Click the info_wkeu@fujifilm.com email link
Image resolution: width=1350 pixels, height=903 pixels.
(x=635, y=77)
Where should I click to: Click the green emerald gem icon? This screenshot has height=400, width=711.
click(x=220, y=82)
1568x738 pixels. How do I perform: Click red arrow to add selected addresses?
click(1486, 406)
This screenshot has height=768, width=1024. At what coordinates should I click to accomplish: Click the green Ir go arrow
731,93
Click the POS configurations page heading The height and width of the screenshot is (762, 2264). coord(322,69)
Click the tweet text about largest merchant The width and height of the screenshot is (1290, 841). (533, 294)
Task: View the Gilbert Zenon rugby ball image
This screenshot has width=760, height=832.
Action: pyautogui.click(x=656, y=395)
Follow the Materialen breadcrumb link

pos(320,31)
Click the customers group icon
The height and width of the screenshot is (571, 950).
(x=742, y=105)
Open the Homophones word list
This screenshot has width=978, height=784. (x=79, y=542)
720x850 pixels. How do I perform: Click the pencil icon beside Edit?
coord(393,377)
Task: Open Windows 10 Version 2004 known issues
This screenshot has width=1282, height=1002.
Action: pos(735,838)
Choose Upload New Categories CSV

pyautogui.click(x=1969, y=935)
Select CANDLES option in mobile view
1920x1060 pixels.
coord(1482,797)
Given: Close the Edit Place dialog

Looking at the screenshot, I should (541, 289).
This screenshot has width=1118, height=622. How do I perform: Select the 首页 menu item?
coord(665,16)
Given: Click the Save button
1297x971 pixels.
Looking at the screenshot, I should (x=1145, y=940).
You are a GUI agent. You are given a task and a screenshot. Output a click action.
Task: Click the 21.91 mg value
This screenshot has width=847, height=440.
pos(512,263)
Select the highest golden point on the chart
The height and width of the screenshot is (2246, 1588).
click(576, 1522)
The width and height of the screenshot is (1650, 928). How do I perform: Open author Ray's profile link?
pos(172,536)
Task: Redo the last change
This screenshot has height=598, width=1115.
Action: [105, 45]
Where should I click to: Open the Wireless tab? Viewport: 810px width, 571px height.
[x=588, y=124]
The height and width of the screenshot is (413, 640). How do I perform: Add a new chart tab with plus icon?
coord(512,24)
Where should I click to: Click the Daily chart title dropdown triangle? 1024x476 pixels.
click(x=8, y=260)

**WHAT THE EXERCISE ASKS**
For each record above, give it again without a single change.

**SOLUTION TO THE EXERCISE**
Click the info_wkeu@fujifilm.com email link
Image resolution: width=1350 pixels, height=903 pixels.
(x=635, y=77)
Where should I click to: Click the green emerald gem icon? This screenshot has height=400, width=711.
click(x=220, y=82)
1568x738 pixels. How do I perform: Click red arrow to add selected addresses?
click(1486, 406)
This screenshot has height=768, width=1024. At what coordinates should I click to accomplish: Click the green Ir go arrow
731,93
Click the POS configurations page heading The height and width of the screenshot is (762, 2264). coord(322,69)
Click the tweet text about largest merchant The width and height of the screenshot is (1290, 841). (533, 294)
Task: View the Gilbert Zenon rugby ball image
This screenshot has width=760, height=832.
Action: pyautogui.click(x=656, y=395)
Follow the Materialen breadcrumb link

pos(320,31)
Click the customers group icon
The height and width of the screenshot is (571, 950).
(x=742, y=105)
Open the Homophones word list
This screenshot has width=978, height=784. (x=79, y=542)
720x850 pixels. How do I perform: Click the pencil icon beside Edit?
coord(393,377)
Task: Open Windows 10 Version 2004 known issues
This screenshot has width=1282, height=1002.
Action: pos(735,838)
Choose Upload New Categories CSV

pyautogui.click(x=1969, y=935)
Select CANDLES option in mobile view
1920x1060 pixels.
coord(1482,797)
Given: Close the Edit Place dialog

Looking at the screenshot, I should (541, 289).
This screenshot has width=1118, height=622. How do I perform: Select the 首页 menu item?
coord(665,16)
Given: Click the Save button
1297x971 pixels.
Looking at the screenshot, I should (x=1145, y=940).
You are a GUI agent. You are given a task and a screenshot. Output a click action.
Task: Click the 21.91 mg value
This screenshot has width=847, height=440.
pos(512,263)
Select the highest golden point on the chart
The height and width of the screenshot is (2246, 1588).
click(576, 1522)
The width and height of the screenshot is (1650, 928). How do I perform: Open author Ray's profile link?
pos(172,536)
Task: Redo the last change
This screenshot has height=598, width=1115.
Action: [105, 45]
Where should I click to: Open the Wireless tab? Viewport: 810px width, 571px height.
[x=588, y=124]
The height and width of the screenshot is (413, 640). How do I perform: Add a new chart tab with plus icon?
coord(512,24)
Where should I click to: Click the Daily chart title dropdown triangle? 1024x476 pixels.
click(x=8, y=260)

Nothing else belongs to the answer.